Action item: From the records below, transcribe exactly the lines that begin at the line with "Contact (1316, 50)" and end at the line with "Genres (14) (35, 976)", both included.

Exercise data:
# # # # #

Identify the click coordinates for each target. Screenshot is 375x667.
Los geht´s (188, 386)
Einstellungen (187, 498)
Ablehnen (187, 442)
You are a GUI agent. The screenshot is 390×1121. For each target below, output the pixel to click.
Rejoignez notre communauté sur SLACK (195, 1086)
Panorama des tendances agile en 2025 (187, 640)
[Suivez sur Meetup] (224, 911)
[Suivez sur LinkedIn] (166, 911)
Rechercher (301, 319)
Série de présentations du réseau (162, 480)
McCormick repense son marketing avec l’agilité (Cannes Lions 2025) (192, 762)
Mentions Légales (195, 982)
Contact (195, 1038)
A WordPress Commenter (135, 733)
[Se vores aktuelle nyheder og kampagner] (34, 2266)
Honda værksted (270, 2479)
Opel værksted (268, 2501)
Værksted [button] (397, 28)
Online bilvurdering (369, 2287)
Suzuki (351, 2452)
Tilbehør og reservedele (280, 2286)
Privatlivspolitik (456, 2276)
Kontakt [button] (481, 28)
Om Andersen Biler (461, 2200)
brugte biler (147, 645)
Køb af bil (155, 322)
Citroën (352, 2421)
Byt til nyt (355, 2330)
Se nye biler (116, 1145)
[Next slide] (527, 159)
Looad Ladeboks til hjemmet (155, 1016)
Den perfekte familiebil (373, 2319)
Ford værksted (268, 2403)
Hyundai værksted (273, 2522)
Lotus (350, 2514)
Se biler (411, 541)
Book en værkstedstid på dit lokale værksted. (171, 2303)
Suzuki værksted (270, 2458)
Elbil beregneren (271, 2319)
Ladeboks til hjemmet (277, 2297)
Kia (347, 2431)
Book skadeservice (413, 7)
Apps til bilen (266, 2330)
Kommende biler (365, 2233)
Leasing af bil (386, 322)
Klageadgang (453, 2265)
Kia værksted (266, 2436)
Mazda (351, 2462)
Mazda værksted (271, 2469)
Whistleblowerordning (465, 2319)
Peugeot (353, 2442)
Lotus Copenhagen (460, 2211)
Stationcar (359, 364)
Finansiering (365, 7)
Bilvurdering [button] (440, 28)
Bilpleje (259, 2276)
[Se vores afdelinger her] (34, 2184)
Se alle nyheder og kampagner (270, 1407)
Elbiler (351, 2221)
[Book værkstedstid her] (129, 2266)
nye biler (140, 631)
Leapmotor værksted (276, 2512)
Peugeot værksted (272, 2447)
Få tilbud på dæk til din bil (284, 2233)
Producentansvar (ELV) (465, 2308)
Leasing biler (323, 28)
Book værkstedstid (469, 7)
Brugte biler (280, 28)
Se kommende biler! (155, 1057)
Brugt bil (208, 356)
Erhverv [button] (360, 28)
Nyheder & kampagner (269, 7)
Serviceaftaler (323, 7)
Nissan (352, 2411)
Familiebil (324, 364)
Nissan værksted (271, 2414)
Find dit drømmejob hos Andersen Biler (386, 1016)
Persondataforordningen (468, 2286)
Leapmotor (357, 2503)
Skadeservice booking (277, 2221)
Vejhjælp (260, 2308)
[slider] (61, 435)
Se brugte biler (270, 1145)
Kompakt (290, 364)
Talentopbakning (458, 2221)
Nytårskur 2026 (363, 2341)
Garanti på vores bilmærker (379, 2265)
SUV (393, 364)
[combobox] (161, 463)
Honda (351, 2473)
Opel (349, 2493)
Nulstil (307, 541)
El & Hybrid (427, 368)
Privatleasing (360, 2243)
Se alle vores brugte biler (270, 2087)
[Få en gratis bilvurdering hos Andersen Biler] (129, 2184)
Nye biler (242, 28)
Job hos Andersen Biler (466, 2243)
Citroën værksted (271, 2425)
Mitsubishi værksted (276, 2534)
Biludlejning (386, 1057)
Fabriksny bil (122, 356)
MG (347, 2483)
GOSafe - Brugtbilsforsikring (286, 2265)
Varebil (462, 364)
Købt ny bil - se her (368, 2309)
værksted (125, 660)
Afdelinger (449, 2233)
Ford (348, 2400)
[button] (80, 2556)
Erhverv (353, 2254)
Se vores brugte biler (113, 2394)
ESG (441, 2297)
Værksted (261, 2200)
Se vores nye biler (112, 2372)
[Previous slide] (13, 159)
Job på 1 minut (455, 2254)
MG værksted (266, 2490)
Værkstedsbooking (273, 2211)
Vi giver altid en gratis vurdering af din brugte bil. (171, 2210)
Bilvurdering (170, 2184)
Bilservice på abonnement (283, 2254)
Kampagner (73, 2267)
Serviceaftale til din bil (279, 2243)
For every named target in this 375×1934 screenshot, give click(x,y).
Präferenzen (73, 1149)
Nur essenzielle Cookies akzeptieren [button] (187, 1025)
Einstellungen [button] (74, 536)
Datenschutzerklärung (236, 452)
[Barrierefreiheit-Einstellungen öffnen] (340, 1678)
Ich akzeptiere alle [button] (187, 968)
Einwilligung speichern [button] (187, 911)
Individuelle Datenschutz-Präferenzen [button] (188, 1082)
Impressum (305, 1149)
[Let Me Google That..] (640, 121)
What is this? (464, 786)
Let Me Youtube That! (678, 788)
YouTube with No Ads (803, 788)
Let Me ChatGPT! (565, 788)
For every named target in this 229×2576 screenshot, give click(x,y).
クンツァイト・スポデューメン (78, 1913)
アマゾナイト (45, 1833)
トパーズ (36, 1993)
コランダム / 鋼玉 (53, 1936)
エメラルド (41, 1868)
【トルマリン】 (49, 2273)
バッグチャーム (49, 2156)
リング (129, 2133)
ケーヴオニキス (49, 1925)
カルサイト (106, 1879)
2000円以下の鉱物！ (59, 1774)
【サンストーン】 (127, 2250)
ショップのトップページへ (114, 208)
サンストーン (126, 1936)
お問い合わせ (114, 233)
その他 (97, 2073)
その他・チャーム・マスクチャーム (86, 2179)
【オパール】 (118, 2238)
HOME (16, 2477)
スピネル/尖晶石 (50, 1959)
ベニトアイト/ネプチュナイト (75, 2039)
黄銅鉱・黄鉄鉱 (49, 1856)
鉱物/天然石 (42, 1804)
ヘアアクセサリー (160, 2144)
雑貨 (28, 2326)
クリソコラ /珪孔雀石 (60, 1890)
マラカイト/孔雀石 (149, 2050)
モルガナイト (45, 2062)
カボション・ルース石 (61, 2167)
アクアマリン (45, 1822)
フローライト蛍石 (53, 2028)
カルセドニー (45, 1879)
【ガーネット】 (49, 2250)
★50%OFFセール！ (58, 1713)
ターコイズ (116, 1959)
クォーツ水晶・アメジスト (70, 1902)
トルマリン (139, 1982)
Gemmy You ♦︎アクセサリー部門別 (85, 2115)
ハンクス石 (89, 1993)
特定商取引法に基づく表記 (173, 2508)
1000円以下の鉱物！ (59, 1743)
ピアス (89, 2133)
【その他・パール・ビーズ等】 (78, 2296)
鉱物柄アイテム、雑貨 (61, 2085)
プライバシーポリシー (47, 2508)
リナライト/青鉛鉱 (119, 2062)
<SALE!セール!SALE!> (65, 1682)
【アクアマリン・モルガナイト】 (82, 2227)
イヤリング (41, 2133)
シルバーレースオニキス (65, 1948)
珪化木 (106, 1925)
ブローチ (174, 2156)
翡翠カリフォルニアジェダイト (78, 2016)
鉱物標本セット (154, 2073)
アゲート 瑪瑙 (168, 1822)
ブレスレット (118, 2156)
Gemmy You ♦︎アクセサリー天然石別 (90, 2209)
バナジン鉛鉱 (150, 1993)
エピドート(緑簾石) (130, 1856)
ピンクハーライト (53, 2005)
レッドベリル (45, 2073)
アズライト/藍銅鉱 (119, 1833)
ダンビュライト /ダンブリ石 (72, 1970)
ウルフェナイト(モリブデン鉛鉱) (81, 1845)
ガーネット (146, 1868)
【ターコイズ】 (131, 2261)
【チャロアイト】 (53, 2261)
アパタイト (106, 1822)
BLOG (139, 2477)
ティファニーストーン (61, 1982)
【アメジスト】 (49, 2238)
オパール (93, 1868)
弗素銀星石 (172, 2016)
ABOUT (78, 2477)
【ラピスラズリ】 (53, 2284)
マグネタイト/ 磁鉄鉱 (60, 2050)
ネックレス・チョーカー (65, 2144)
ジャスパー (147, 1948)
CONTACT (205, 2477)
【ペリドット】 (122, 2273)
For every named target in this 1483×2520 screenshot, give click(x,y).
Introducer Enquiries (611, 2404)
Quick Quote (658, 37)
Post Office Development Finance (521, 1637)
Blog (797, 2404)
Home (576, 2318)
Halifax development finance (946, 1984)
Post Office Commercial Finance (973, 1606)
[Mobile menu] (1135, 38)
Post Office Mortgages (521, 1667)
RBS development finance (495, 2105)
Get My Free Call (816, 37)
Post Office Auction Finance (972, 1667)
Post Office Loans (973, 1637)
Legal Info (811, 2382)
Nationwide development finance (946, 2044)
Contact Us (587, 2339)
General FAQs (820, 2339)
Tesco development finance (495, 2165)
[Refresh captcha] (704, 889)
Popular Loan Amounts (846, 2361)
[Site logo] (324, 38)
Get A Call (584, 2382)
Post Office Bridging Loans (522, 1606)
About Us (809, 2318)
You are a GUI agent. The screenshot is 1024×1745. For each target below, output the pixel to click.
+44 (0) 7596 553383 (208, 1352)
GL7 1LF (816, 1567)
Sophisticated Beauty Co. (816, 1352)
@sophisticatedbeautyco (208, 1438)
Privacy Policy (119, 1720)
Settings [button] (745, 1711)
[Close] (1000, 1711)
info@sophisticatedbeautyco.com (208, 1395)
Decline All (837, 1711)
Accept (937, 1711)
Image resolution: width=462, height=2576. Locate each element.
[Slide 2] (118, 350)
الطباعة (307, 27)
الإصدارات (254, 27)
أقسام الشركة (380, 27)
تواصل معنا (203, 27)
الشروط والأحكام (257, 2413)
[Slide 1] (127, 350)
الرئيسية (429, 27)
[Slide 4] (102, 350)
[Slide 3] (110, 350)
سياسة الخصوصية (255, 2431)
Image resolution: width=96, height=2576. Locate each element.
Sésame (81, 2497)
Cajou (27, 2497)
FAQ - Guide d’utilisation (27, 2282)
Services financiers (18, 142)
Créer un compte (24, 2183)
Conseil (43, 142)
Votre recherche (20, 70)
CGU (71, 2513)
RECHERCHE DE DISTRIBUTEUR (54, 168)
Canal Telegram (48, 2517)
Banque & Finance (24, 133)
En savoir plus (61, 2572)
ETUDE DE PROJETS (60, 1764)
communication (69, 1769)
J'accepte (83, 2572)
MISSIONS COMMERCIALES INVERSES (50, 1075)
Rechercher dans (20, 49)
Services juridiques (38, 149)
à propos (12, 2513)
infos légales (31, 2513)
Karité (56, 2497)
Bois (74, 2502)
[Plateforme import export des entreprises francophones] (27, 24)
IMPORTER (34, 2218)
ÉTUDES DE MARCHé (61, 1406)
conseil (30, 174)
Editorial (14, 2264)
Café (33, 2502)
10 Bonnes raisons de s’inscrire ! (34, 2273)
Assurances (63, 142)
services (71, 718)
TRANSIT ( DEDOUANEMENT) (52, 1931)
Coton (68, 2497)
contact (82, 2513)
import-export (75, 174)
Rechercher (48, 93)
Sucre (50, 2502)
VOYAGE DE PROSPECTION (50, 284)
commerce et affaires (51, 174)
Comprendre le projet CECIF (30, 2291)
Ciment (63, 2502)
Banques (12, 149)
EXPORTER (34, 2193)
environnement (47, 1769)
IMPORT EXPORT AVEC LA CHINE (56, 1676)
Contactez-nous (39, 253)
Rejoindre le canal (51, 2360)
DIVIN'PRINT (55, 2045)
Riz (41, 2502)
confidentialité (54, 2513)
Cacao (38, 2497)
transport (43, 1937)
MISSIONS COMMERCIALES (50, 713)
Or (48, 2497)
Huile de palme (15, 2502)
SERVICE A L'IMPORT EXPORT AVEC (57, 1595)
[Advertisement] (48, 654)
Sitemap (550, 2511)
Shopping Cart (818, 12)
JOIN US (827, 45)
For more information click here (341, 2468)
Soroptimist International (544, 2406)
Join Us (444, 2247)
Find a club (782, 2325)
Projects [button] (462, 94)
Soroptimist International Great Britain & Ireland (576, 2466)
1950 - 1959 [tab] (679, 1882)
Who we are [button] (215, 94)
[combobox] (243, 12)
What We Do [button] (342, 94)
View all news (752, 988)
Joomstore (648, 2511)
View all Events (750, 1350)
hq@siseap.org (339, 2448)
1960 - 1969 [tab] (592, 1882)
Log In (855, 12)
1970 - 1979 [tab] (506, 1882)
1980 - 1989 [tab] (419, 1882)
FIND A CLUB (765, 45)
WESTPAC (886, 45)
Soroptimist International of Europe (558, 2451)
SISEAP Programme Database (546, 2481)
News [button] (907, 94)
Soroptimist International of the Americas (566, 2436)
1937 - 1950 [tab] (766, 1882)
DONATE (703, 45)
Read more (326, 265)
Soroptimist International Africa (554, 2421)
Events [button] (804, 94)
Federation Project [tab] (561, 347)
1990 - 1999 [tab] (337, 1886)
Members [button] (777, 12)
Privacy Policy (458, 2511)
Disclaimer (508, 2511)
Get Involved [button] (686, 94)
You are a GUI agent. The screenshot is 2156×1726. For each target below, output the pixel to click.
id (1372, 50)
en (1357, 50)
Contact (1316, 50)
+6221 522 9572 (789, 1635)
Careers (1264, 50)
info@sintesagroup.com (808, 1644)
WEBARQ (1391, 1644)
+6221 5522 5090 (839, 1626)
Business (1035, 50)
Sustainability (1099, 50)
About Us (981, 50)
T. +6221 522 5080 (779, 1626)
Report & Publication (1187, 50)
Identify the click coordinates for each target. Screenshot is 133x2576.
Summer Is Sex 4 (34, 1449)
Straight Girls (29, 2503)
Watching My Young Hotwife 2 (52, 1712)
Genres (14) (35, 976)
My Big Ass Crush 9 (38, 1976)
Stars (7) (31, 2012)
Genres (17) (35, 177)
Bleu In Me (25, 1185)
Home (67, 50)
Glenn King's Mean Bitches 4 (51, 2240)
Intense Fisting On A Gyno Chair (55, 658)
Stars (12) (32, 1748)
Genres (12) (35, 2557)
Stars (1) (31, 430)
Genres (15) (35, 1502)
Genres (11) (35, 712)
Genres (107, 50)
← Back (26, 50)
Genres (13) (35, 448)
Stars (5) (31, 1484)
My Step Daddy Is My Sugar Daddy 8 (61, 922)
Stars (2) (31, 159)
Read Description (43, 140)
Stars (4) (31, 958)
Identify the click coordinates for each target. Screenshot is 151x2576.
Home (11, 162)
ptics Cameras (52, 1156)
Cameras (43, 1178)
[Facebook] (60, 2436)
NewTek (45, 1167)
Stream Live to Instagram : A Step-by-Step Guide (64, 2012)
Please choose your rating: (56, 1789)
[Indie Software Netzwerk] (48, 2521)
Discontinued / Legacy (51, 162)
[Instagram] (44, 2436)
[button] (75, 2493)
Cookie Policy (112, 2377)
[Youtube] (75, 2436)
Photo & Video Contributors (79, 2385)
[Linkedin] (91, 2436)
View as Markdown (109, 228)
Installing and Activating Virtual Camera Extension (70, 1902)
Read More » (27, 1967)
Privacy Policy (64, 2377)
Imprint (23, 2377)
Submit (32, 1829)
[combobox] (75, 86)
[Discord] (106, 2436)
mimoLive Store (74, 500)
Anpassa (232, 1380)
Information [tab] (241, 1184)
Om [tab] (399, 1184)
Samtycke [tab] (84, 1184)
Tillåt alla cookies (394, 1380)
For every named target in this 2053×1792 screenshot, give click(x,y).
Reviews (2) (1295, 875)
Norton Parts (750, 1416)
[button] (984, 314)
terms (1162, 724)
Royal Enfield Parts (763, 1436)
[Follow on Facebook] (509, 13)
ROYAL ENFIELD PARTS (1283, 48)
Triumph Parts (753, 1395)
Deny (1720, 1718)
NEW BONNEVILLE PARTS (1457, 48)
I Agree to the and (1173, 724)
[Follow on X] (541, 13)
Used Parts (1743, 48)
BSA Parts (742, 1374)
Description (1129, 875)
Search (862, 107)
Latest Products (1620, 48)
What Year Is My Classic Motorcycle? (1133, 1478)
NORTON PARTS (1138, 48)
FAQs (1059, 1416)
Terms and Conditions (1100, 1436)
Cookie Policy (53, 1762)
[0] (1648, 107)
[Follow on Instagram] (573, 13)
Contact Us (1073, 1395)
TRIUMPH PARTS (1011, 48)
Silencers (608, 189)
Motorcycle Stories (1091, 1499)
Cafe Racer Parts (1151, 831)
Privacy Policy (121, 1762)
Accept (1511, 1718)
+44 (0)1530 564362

# # # # #

Exercise output:
Contact (1316, 50)
+6221 522 9572 (789, 1635)
Careers (1264, 50)
info@sintesagroup.com (808, 1644)
WEBARQ (1391, 1644)
+6221 5522 5090 (839, 1626)
Business (1035, 50)
Sustainability (1099, 50)
About Us (981, 50)
T. +6221 522 5080 (779, 1626)
Report & Publication (1187, 50)
Identify the click coordinates for each target. Screenshot is 133x2576.
Summer Is Sex 4 (34, 1449)
Straight Girls (29, 2503)
Watching My Young Hotwife 2 (52, 1712)
Genres (14) (35, 976)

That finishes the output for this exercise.